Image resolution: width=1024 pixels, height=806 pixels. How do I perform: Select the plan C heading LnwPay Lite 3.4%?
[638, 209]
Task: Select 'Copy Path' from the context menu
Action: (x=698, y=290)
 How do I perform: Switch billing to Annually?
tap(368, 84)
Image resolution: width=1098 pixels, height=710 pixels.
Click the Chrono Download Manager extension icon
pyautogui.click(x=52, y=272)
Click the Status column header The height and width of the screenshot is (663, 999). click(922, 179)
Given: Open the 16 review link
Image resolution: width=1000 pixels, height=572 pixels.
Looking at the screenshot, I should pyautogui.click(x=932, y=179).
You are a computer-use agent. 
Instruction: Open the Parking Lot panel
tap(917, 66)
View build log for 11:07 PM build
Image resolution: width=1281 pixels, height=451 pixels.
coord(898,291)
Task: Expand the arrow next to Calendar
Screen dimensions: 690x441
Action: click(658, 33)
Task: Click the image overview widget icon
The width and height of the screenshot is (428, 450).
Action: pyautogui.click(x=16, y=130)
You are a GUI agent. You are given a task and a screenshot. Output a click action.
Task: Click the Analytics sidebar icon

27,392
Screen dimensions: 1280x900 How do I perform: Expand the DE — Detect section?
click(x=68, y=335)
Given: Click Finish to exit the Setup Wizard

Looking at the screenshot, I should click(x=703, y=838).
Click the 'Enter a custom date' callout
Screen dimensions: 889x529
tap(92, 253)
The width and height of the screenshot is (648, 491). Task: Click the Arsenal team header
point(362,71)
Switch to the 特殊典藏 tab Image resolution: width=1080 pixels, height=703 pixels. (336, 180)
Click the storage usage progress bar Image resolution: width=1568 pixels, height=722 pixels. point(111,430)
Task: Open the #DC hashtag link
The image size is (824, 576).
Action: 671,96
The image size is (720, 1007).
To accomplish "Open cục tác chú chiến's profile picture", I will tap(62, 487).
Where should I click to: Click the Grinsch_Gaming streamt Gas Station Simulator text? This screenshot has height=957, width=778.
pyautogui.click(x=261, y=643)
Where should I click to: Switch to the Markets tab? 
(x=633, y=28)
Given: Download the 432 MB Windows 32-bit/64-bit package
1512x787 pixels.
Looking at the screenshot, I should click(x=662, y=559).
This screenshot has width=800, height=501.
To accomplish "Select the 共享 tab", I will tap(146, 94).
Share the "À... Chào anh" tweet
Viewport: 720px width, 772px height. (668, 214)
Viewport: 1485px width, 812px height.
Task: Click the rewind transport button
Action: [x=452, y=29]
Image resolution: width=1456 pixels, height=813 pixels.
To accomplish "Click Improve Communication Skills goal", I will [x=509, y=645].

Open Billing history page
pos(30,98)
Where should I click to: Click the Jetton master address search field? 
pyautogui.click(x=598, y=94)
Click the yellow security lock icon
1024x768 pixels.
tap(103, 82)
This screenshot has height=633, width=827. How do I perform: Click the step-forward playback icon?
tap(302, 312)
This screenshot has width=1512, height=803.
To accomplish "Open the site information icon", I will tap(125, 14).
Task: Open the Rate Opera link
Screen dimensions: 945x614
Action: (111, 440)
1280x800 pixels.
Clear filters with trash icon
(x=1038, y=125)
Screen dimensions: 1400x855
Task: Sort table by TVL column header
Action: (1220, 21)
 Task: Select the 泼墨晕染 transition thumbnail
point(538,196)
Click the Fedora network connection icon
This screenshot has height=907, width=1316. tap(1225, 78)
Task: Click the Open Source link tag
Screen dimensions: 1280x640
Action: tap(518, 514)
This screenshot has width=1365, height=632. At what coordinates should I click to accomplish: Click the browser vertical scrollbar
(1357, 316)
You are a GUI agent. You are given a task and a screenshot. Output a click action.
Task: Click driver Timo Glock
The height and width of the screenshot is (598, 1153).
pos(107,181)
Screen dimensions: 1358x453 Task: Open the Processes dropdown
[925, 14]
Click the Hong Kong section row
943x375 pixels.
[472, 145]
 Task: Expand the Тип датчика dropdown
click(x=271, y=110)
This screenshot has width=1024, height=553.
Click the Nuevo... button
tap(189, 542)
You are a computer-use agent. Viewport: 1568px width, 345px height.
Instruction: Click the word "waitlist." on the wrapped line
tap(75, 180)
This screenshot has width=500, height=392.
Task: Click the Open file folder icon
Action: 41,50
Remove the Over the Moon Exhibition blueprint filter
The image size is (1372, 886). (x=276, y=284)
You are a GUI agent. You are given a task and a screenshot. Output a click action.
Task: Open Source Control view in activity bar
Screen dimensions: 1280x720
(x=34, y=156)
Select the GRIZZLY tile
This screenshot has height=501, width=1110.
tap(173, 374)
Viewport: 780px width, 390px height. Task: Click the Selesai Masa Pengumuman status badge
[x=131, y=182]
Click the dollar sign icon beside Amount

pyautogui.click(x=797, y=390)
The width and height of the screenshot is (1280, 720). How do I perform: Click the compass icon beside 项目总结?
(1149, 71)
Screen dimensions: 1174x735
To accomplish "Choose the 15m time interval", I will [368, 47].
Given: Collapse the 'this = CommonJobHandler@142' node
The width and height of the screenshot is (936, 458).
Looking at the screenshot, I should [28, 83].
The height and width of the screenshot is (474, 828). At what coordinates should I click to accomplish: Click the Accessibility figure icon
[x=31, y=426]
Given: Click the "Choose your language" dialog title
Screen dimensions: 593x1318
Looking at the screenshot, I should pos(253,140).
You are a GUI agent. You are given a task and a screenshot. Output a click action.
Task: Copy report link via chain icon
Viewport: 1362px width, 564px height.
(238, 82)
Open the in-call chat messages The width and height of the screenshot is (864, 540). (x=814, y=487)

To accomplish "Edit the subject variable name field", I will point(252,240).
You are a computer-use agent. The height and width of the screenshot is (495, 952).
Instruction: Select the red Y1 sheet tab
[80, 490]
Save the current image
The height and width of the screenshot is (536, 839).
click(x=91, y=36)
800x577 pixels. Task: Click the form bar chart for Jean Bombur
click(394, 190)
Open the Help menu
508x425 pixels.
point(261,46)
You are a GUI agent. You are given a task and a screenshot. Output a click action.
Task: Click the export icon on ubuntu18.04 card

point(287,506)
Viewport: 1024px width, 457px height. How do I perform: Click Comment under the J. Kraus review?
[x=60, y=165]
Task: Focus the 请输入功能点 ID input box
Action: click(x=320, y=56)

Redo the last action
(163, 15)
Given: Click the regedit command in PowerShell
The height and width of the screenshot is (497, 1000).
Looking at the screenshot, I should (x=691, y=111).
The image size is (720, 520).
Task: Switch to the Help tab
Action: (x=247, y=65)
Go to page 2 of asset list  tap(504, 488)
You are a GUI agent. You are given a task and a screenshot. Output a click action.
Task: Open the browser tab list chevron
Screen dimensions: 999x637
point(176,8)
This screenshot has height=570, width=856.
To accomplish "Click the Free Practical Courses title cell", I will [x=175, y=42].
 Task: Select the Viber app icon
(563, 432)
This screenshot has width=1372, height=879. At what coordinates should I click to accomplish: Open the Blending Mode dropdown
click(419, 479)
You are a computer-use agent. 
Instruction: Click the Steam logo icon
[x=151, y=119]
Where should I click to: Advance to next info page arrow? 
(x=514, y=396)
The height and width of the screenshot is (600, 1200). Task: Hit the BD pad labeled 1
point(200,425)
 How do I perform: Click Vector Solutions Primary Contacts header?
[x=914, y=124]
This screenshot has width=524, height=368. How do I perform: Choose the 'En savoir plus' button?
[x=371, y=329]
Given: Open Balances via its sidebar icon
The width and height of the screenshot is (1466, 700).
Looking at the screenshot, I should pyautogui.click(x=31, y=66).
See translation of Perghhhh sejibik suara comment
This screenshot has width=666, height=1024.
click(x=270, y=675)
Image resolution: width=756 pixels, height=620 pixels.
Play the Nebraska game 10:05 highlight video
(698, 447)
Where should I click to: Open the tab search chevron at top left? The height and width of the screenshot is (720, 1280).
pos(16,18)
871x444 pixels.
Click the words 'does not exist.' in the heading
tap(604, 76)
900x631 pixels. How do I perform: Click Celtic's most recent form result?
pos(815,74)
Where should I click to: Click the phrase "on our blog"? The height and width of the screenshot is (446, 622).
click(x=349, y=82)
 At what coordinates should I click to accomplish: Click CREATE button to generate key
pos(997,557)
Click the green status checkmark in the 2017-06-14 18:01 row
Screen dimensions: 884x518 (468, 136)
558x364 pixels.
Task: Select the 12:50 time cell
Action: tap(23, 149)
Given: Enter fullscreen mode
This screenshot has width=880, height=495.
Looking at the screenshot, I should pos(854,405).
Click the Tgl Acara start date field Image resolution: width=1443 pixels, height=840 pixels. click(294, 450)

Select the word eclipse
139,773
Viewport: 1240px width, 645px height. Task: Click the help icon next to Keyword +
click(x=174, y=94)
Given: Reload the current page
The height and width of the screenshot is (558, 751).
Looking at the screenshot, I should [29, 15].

> EXERCISE PROMPT
Quote in full each line from the top of the records above through the line with "Image resolution: width=1098"; stop after that line.

> ANSWER TO THIS PROBLEM
Image resolution: width=1024 pixels, height=806 pixels. How do I perform: Select the plan C heading LnwPay Lite 3.4%?
[638, 209]
Task: Select 'Copy Path' from the context menu
Action: (x=698, y=290)
 How do I perform: Switch billing to Annually?
tap(368, 84)
Image resolution: width=1098 pixels, height=710 pixels.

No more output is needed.